# Exercise aim
Every line from the one with "You are a GUI" through the last line below should be repeated exactly; pictures stay out of the copy.

# Data records
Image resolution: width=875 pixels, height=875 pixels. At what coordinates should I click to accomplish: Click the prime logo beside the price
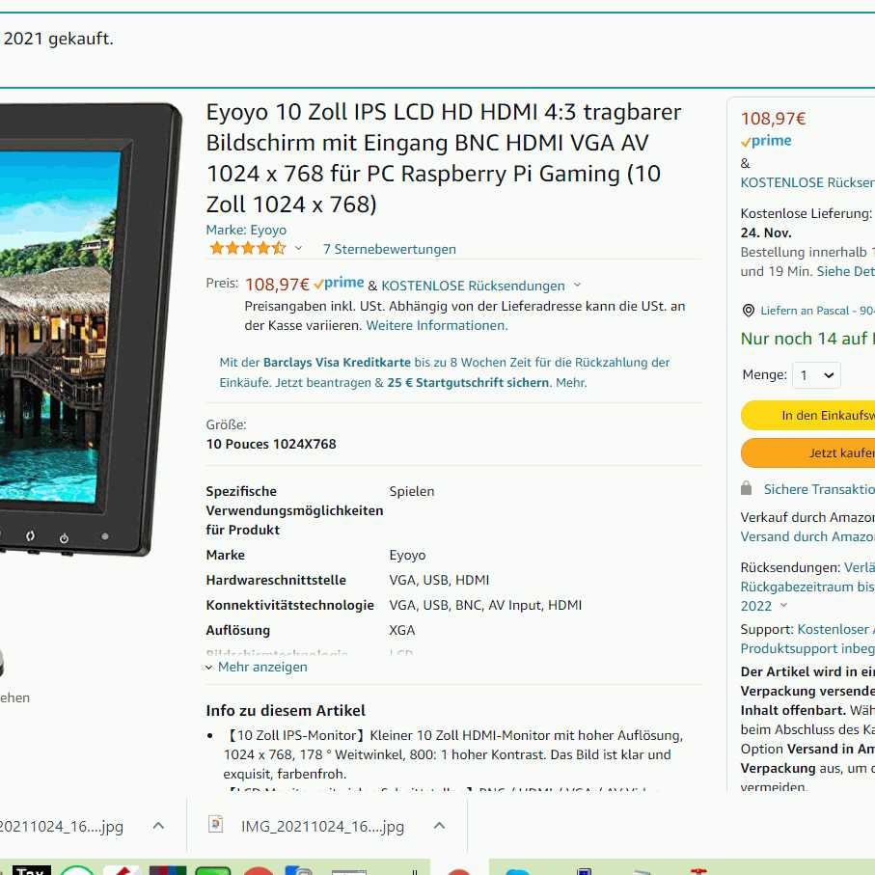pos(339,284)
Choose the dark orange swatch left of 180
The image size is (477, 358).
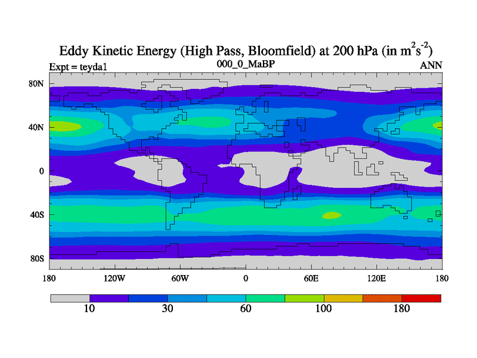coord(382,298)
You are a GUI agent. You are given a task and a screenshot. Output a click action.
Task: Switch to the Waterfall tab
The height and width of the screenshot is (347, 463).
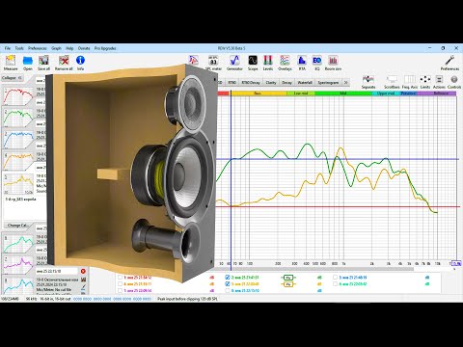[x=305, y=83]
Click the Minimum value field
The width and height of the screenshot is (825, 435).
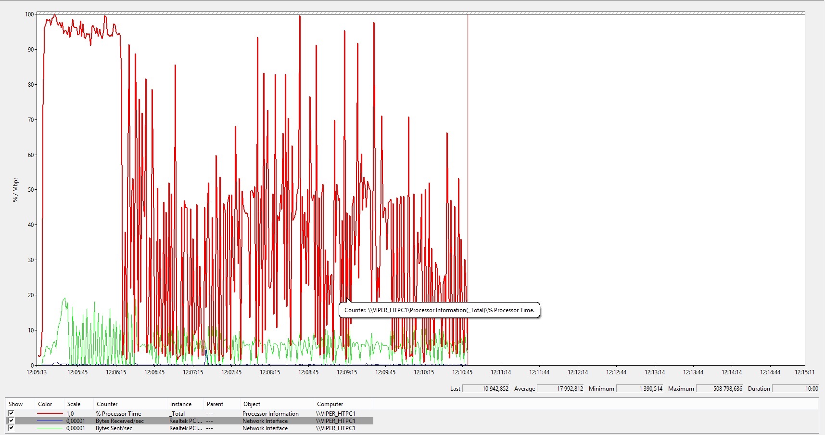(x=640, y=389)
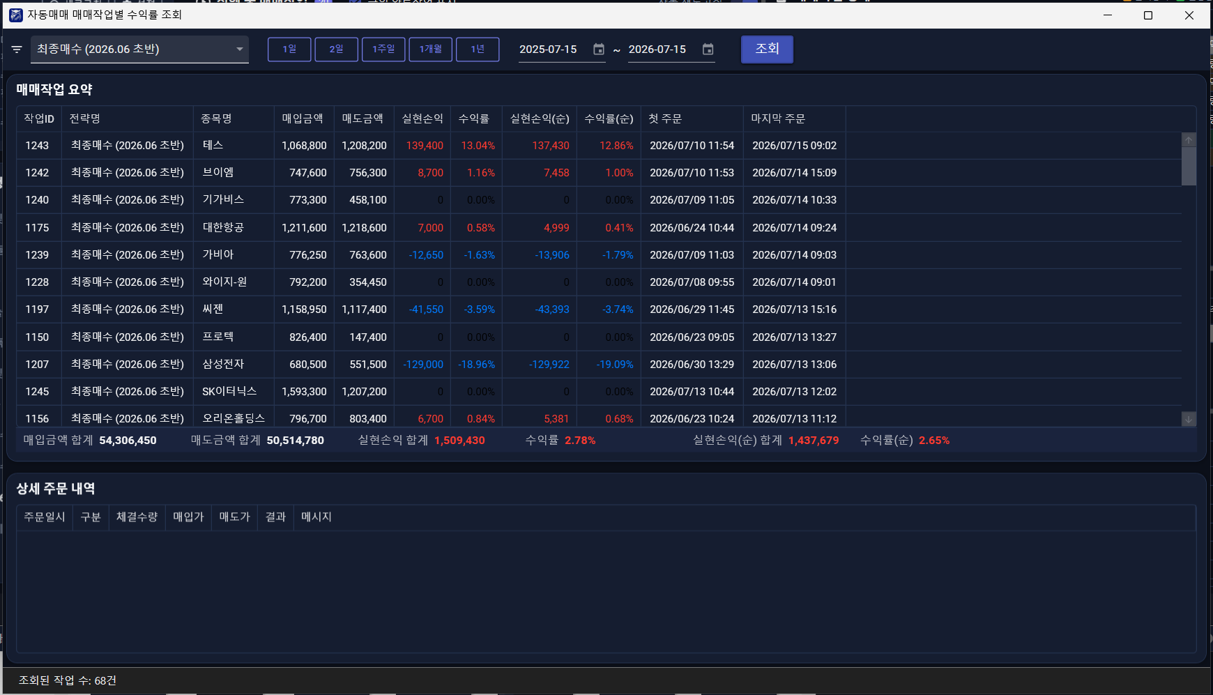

# Task response
You are a GUI agent. You are given a task and a screenshot. Output a click action.
Task: Switch to the Waterfall tab
The height and width of the screenshot is (347, 463).
[x=305, y=83]
Click the Minimum value field
The width and height of the screenshot is (825, 435).
(x=640, y=389)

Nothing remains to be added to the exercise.